Membership contributions have helped to conserve over 120,000 acres of woodpecker habitat in Florida and Georgia through the Safe Harbor Program. This voluntary program provides landowners with incentives to manage their properties to the benefit of woodpeckers and other wildlife, and, as a result, everyone becomes a winner.
Memberships also have helped to enhance woodpecker populations on other private lands elsewhere in the Southeast. Juvenile woodpeckers from the Red Hills have been shipped to the Jones Ecological Research Center (Georgia), Avalon Plantation (Florida), Wetappo Creek (Florida), and Sehoy Plantation (Alabama) to help bolster these populations.
Membership contributions have been used to leverage nearly $610,000 in grant dollars for Vertebrate Ecology over the past five years from the National Fish and Wildlife Foundation, U.S. Fish and Wildlife Service, Georgia Department of Natural Resources, and other granting institutions. These funds go directly toward defining conservation and management activities that can help improve the outlook for declining species such as Bachman’s Sparrow, Brown-headed Nuthatch, Loggerhead Shrike, and Gopher Tortoise.

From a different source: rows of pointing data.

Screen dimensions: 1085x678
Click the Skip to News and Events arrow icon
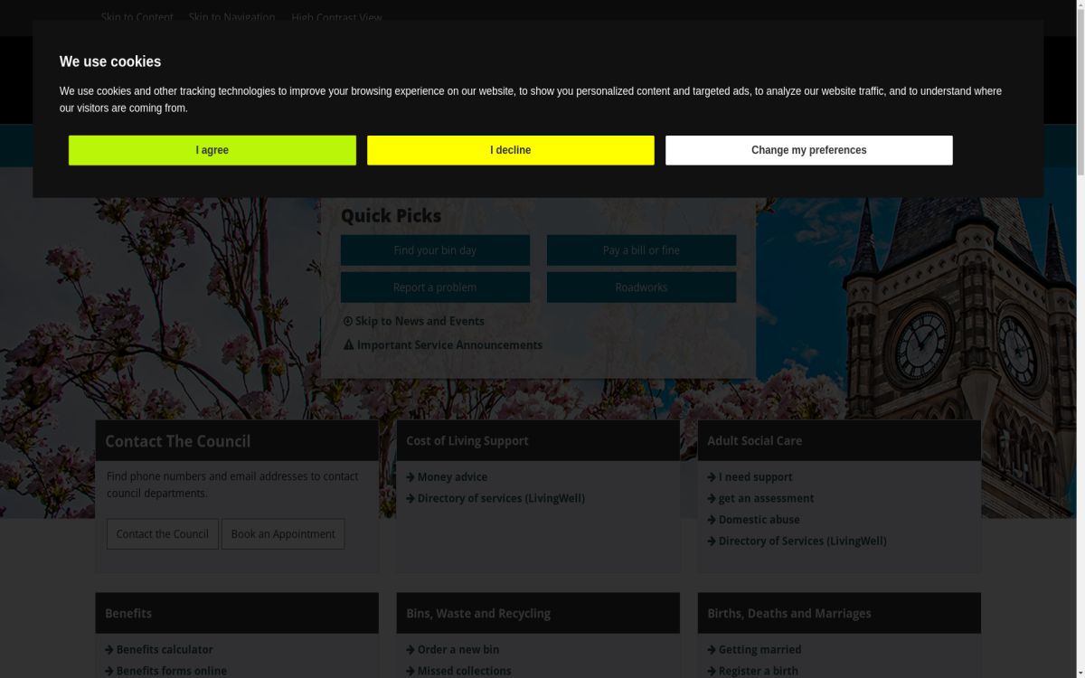point(348,321)
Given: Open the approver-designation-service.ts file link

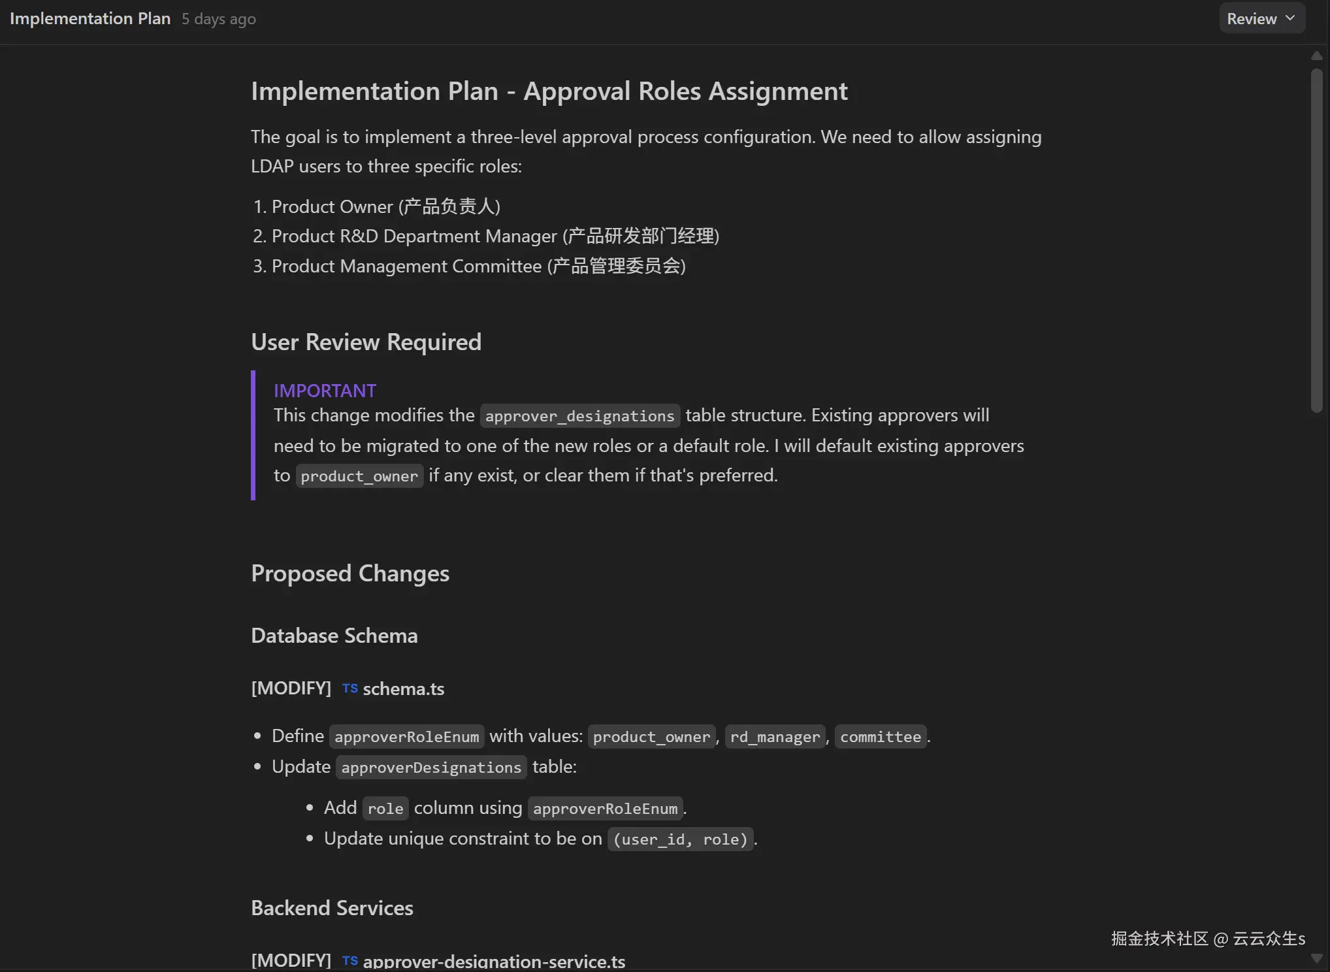Looking at the screenshot, I should [x=493, y=962].

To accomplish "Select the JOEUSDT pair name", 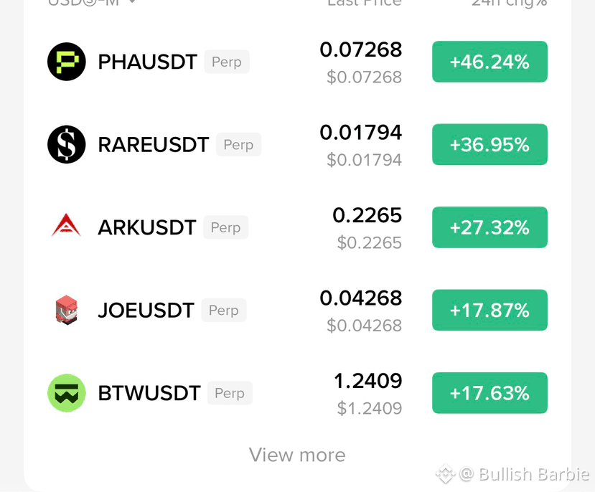I will pos(146,310).
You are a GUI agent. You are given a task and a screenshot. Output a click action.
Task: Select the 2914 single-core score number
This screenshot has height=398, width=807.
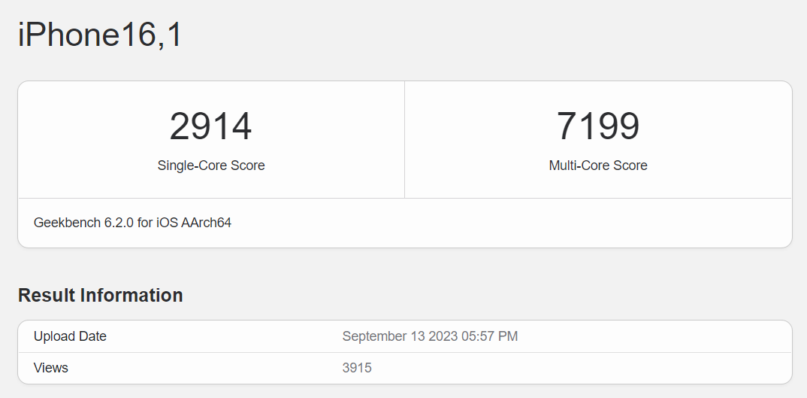pyautogui.click(x=210, y=126)
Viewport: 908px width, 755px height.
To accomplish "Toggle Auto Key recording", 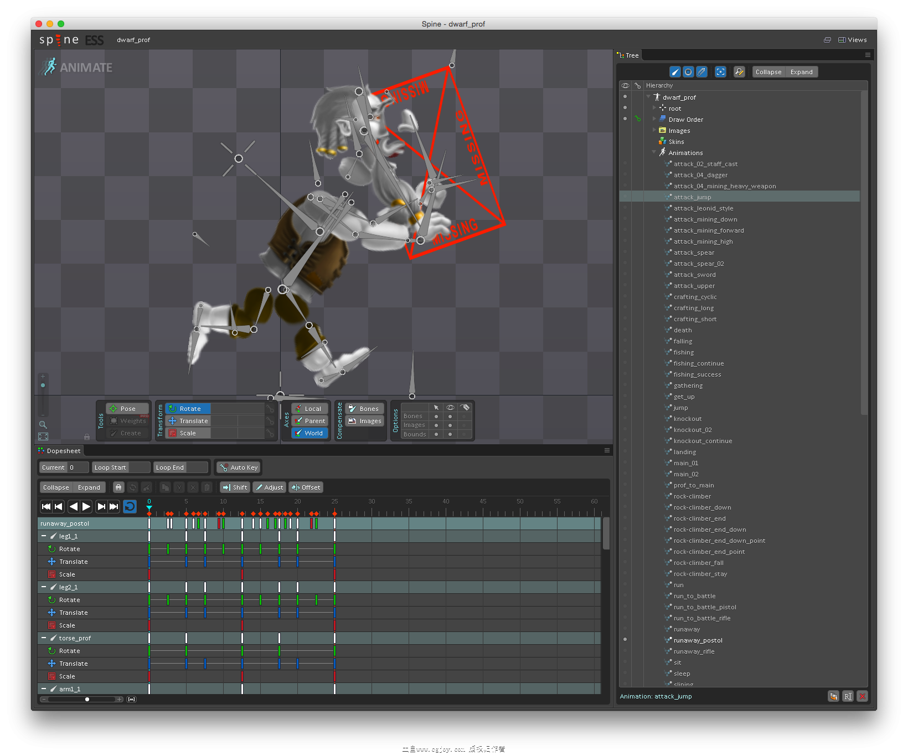I will coord(239,468).
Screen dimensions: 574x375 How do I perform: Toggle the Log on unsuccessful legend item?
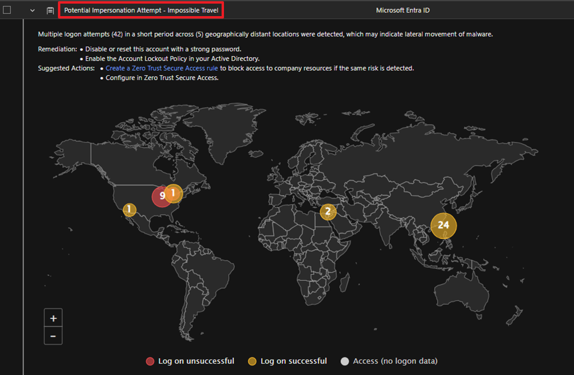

Memberships enable us to share the information generated through research with hundreds of land managers each year. Vertebrate Ecology has developed dozens of brochures and presentations over the past three years that go directly into the hands of land managers working throughout the southeastern U.S. Your dollars are improving management on hundreds of thousands of acres.
So, if you ever wonder what your dollars do, just listen carefully to the music of birds pouring out of an open pine forest on a bright Spring morning.